Virgen de la Loma, protectora del camino: un hallazgo en la Ruta 226, una nota anónima e imágenes que desaparecieron sin dejar rastro
Conductores de automóviles, motociclistas, camioneros, choferes de ómnibus, remiseros, ciclistas, choferes de aplicaciones de celular y también pasajeros, buscan con frecuencia una suerte de apoyo espiritual al momento de circular por las rutas argentinas.
La búsqueda de protección espiritual en el universo rutero de nuestro país cuenta con referentes del más variado origen y color, que pertenecen tanto al culto católico como al pintoresco mundo de las devociones populares.
Aquella necesidad se manifiesta en las inscripciones “Virgen de Luján.
Protege nuestro viaje”, y en los altares rojos con cruces, velas, banderas y cintas coloradas dedicados al Gauchito Gil, el santo de los caminos.
La Difunta Correa tiene mucho arraigo entre camioneros y viajeros, en tanto que la cantante bailantera Gilda y el músico cuartetero Rodrigo cuentan con sus respectivos altares en los puntos de las rutas donde se produjeron sus trágicas y jóvenes muertes.
A ocho kilómetros de la ciudad de Olavarría, en el sur de la provincia de Buenos Aires, existe un sitio dedicado a una curiosa advocación mariana, emplazado en una elevación de la Ruta Nacional 226: la popular Virgen de la Loma, tal como se la conoce entre la población local .
El 17 de enero de 1967 un italiano que trabajaba en campos cercanos a la Ruta Nacional 226 encontró, entre los pastos de un terreno elevado junto a esa ruta, un nicho de plástico con dos pequeñas imágenes, una de la Virgen de Luján y otra de Ceferino Namuncurá, y un frasco con monedas y una enigmática y anónima nota que decía: “No me saquen de aquí.

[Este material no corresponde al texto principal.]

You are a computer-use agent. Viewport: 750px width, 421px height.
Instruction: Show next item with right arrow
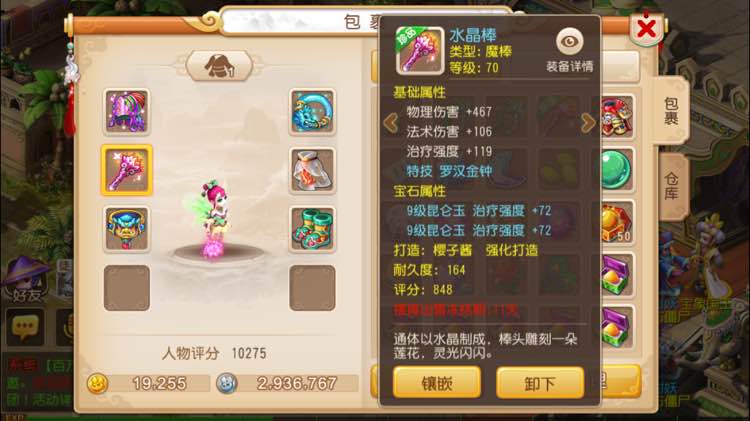tap(587, 122)
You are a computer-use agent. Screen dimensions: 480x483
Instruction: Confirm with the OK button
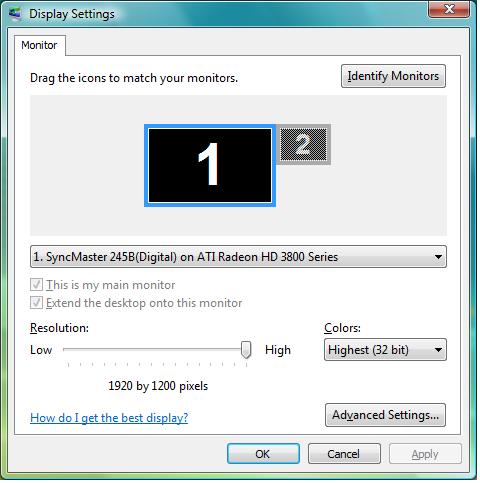pos(263,454)
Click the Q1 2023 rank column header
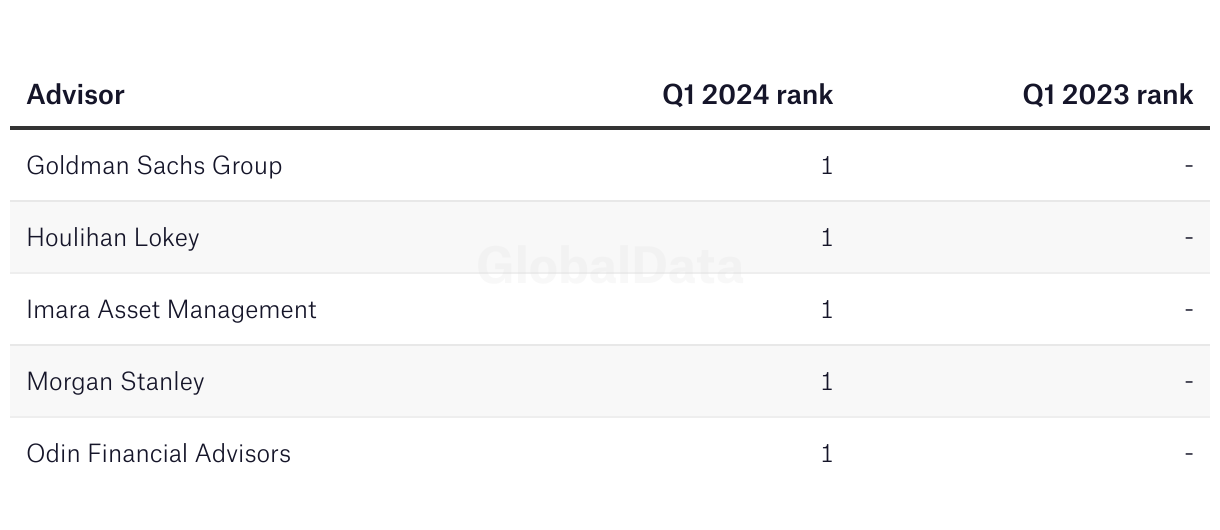The height and width of the screenshot is (530, 1220). point(1107,95)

Hagan algo para cuando llueve que yo hago muchos milagros”.
La noticia fue comunicada a la parroquia de Nuestra Señora de Monte Viggiano, de la ciudad de Olavarría.
El hallazgo de una imagen de Nuestra Señora de Luján con aquel mensaje provocó curiosidad y movilizó a la sociedad olavarriense.
El lugar del hallazgo adquirió especial significado religioso y mariano, y no tardó en convertirse en una referencia espiritual para la comunidad local y, particularmente, para quienes transitaban por la Ruta Nacional 226.
La espontánea acción del “boca en boca” contribuyó a difundir una nueva devoción mariana que surgió de la combinación de una imagen de la Patrona Nacional y de la elevación que allí presentaba la Ruta Nacional 226.
En esa labor de difusión, fueron claves dos franciscanos conventuales de Nuestra Señora de Monte Viggiano: fray Contardo Miglioranza y, especialmente, fray Romeo Musaragno, quien, ya en 1967, la hizo conocer como la Virgen de la Loma, Protectora del Camino.
Se intentó adquirir el terreno donde se habían encontrado las imágenes para levantar un sitio de veneración a la Virgen María, pero la propietaria se negó.